NEW YORK: US Treasury yields rose on Monday as a jump in oil prices to near $50 a barrel stifled demand for safe-haven US government debt and the yield curve flattened as weak US manufacturing data suggested long-term inflation could be subdued.
After touching the lowest level since April 11 in overnight trading following soft retail sales and production data from China and a weak wholesale prices reading from Japan, yields retraced their losses and rose in morning US trading, boosted by the move higher in crude oil futures.
“A lot of the overnight data has been kind of weak and people have just roundly ignored it,” said Aaron Kohli, interest rates strategist at BMO Capital Markets in New York.
“Everyone was just focusing on crude this morning.” Oil prices rose more than 3 percent on Monday as a disruption to supplies from Nigeria and an improved forecast from long-time oil bear Goldman Sachs pushed prices to their highest since November 2015.

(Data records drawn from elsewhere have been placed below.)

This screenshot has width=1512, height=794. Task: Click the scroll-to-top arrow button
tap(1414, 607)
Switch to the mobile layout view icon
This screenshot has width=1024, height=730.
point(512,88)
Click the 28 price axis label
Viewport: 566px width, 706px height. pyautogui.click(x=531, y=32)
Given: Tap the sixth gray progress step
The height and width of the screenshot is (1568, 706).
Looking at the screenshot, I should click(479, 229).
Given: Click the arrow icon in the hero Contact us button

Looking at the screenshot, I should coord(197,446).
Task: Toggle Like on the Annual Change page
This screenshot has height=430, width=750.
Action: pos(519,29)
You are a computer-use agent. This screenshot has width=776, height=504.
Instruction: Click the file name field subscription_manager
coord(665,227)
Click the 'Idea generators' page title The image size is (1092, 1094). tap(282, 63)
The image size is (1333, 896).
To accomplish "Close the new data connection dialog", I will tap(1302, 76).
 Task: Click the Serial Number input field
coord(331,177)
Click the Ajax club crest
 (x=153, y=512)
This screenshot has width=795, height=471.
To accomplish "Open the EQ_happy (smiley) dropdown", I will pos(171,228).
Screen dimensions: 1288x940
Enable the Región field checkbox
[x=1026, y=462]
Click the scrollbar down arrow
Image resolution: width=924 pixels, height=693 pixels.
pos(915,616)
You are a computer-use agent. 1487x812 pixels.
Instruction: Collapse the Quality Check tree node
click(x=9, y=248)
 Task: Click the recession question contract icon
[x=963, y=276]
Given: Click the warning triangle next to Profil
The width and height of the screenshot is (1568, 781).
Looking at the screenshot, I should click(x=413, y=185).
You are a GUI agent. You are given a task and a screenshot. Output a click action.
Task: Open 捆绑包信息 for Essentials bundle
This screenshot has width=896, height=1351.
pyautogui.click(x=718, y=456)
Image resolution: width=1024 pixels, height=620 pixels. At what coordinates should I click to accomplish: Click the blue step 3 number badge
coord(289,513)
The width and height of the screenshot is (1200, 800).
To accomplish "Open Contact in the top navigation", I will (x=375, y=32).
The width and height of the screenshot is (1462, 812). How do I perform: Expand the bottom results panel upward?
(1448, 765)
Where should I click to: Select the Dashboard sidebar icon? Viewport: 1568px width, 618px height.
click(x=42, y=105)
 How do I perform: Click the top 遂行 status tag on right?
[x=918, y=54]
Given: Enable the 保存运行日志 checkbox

While Treasury yields rose across the board, the curve flattened to the lowest level in two months as Treasuries with maturities between two and seven years rose more than those with longer-dated maturities.
A weaker-than-expected manufacturing survey from the New York Federal Reserve suggested slow inflation in the US could be a long-term rather than short-term trend.
“The long term suggests a scenario where growth will be slower and lower,” Kohli said, “and that’s how the curve is really expressing that view.”
The two-year, 10-year yield curve hit its flattest level since March 4 in early trading, flattening to 93.7 basis points, from 95 basis points late on Friday. The five-year, 30-year yield curve hit its lowest since April 27.
Benchmark 10-year notes fell 11/32 in price to yield 1.743 percent, up from 1.705 percent on Friday. Yields for two-year Treasury notes rose to 0.778 percent, near the highest level in two weeks.